濾過する際の濾過層内の滞留時間は、上記ポリエステル溶融物が冷却固化された後の固有粘度(ηf)が0.55〜0.65dL/g、より好ましくは0.60〜0.63dL/gとなるようにするのが望ましい。
本発明においては、複数のスリットからなる吐出孔からのポリマー吐出線速度を5〜12cm/sec、好ましくは8〜10cm/secの範囲で吐出することが大切である。吐出線速度は、ポリマー吐出量に応じて、吐出スリットの総開口面積を変えることによって、任意に設定することができる。吐出線速度が5cm/sec未満の場合は、紡糸時間の経過とともにスリット周辺に異物の成長が認められ、例えば図2に見られるような中空破れが発生するようになる。さらに時間が経過すると、紡糸断糸が発生し、紡糸巻き取りが困難となる。紡糸時間の経過とともに成長するスリット周辺の異物成長を抑え、中空破れが発生するようにするため、吐出スリットの総開口面積を変えると、該吐出スリット部での背圧バランスに異常が生じ、ポリマーの安定な吐出自体が困難となる。一方、吐出線速度が12cm/secを超える場合は、複数のスリットから吐出される溶融ポリマー間での貼り合わせが難しく、中空形成が困難となる。

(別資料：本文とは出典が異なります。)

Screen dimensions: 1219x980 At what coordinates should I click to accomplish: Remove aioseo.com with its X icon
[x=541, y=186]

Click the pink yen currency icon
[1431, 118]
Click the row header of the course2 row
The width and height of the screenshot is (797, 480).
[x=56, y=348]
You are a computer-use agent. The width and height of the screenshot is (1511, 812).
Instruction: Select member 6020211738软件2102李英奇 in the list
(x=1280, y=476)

次いで、吐出されたポリマー流(紡出糸条)は、上記紡糸口金のポリマー吐出面より0〜40mmの範囲における雰囲気温度がポリエステルのガラス転移温度より75〜160℃高い温度で均一に保たれた恒温領域を通過した後、該紡出糸条を横切る冷却風(温度は約25℃が好ましい)で冷却され、メタリングノズル式の給油集束装置などのガイドで油剤が付与されつつ、フィラメント束として集束され、紡糸ドラフト比400〜1,000の範囲で紡糸引取りを行う。

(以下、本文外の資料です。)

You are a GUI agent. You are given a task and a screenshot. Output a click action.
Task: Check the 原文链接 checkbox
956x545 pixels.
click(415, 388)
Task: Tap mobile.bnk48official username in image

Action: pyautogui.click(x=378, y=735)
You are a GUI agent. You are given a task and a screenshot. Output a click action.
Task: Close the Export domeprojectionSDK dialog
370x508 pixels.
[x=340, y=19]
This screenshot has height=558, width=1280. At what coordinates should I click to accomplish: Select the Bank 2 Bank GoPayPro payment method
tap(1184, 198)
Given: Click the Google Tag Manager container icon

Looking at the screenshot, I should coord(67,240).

また、本発明においては、紡糸ドラフト比を400〜1,000、好ましくは450〜700の範囲で紡糸引取りを行うが大切である。紡糸ドラフト比が400未満の場合は、紡糸引取り速度が低くなり、本発明の目的とする高配向な未延伸ポリエステル中空糸を得ることは出来ない。また、ポリマーの吐出量が極端に少なくなり、紡糸口金から安定したポリマーの吐出が困難になる。さらには、生産性が極めて低くなるため現実的ではない。一方、紡糸ドラフト比が1,000を超える場合は、高配向な未延伸ポリエステル中空糸となるが、複数のスリットから吐出される溶融ポリマー間での貼り合わせが難しく、中空形成が困難となる。また、紡糸断糸が極めて高くなり、安定した生産が困難となる。
本発明においては、吐出線速度5〜12cm/secの範囲で溶融ポリマーを吐出し、紡糸ドラフト比400〜1,000の範囲で紡糸引取りを行うに際し、該紡糸口金のポリマー吐出面より0〜40mmの範囲における雰囲気温度がポリエステルのガラス転移温度より75〜160℃、好ましくは110〜150℃高い温度で均一に保たれた恒温領域を有することが大切であり、この恒温領域を設けることが、本発明の最大の特徴である。
恒温領域が40mmを超える場合は、吐出ポリマーが徐冷となり、20%以上の中空率を得ることが困難となるばかりか、複数のスリットから吐出される溶融ポリマー間での貼り合わせが難しくなる。また、複数のスリットから吐出される溶融ポリマー間での貼り合わせが難しくなることにより、紡糸断糸が多発し、安定した生産が困難となる。さらには、徐冷領域が長くなることにより繊維の細化が遅くなり、糸長方向の糸斑が顕著となり、得られた高配向未延伸ポリエステル中空糸を用いた延伸糸、混繊糸、仮撚加工糸の染着バラツキが大くなり、それらを用いて得られる織編物はムラムラな織編物となる。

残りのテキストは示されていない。